▶ _What to produce_: Convert the part that opens with the line containing "Where should I click to: Select" and closes with the line containing "Select the DE" into a Markdown table with the columns "Row" and "Line", numbering each line and skipping blank ones.

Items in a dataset
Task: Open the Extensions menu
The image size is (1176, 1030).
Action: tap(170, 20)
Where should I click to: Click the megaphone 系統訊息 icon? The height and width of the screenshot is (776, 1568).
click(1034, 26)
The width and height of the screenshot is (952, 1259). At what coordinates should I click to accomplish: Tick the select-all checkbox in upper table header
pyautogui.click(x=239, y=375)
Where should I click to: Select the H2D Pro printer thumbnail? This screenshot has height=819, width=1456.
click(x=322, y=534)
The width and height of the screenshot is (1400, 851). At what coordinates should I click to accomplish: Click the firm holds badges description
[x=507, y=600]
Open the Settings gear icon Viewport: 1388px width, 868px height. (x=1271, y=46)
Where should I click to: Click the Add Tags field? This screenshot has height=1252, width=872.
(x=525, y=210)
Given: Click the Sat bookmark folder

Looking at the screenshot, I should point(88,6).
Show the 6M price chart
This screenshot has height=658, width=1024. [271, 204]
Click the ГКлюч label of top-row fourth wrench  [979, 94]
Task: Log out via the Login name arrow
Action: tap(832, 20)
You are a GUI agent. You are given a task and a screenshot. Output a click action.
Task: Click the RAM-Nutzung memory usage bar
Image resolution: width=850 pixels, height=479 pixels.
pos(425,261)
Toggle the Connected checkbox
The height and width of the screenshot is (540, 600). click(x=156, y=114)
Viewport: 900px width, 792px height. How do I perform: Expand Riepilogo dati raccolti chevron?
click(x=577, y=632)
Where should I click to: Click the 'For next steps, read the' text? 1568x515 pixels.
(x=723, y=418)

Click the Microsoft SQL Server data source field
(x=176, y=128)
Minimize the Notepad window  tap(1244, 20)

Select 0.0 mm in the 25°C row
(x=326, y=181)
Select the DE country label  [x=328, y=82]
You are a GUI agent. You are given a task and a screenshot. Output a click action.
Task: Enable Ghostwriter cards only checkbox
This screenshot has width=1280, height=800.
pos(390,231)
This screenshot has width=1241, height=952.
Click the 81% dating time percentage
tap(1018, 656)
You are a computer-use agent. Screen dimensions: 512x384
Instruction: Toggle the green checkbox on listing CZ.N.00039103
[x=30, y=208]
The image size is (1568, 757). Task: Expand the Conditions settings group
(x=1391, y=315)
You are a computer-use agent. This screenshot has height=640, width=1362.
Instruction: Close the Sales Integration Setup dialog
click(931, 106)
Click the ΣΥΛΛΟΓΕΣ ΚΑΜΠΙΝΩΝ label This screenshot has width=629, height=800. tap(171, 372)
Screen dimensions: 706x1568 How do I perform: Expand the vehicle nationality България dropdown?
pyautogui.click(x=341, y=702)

▶ _Solution below_:
| Row | Line |
|---|---|
| 1 | Where should I click to: Select the H2D Pro printer thumbnail? This screenshot has height=819, width=1456. |
| 2 | click(x=322, y=534) |
| 3 | The width and height of the screenshot is (1400, 851). At what coordinates should I click to accomplish: Click the firm holds badges description |
| 4 | [x=507, y=600] |
| 5 | Open the Settings gear icon Viewport: 1388px width, 868px height. (x=1271, y=46) |
| 6 | Where should I click to: Click the Add Tags field? This screenshot has height=1252, width=872. |
| 7 | (x=525, y=210) |
| 8 | Given: Click the Sat bookmark folder |
| 9 | Looking at the screenshot, I should point(88,6). |
| 10 | Show the 6M price chart |
| 11 | This screenshot has height=658, width=1024. [271, 204] |
| 12 | Click the ГКлюч label of top-row fourth wrench  [979, 94] |
| 13 | Task: Log out via the Login name arrow |
| 14 | Action: tap(832, 20) |
| 15 | You are a GUI agent. You are given a task and a screenshot. Output a click action. |
| 16 | Task: Click the RAM-Nutzung memory usage bar |
| 17 | Image resolution: width=850 pixels, height=479 pixels. |
| 18 | pos(425,261) |
| 19 | Toggle the Connected checkbox |
| 20 | The height and width of the screenshot is (540, 600). click(x=156, y=114) |
| 21 | Viewport: 900px width, 792px height. How do I perform: Expand Riepilogo dati raccolti chevron? |
| 22 | click(x=577, y=632) |
| 23 | Where should I click to: Click the 'For next steps, read the' text? 1568x515 pixels. |
| 24 | (x=723, y=418) |
| 25 | Click the Microsoft SQL Server data source field |
| 26 | (x=176, y=128) |
| 27 | Minimize the Notepad window  tap(1244, 20) |
| 28 | Select 0.0 mm in the 25°C row |
| 29 | (x=326, y=181) |
| 30 | Select the DE country label  [x=328, y=82] |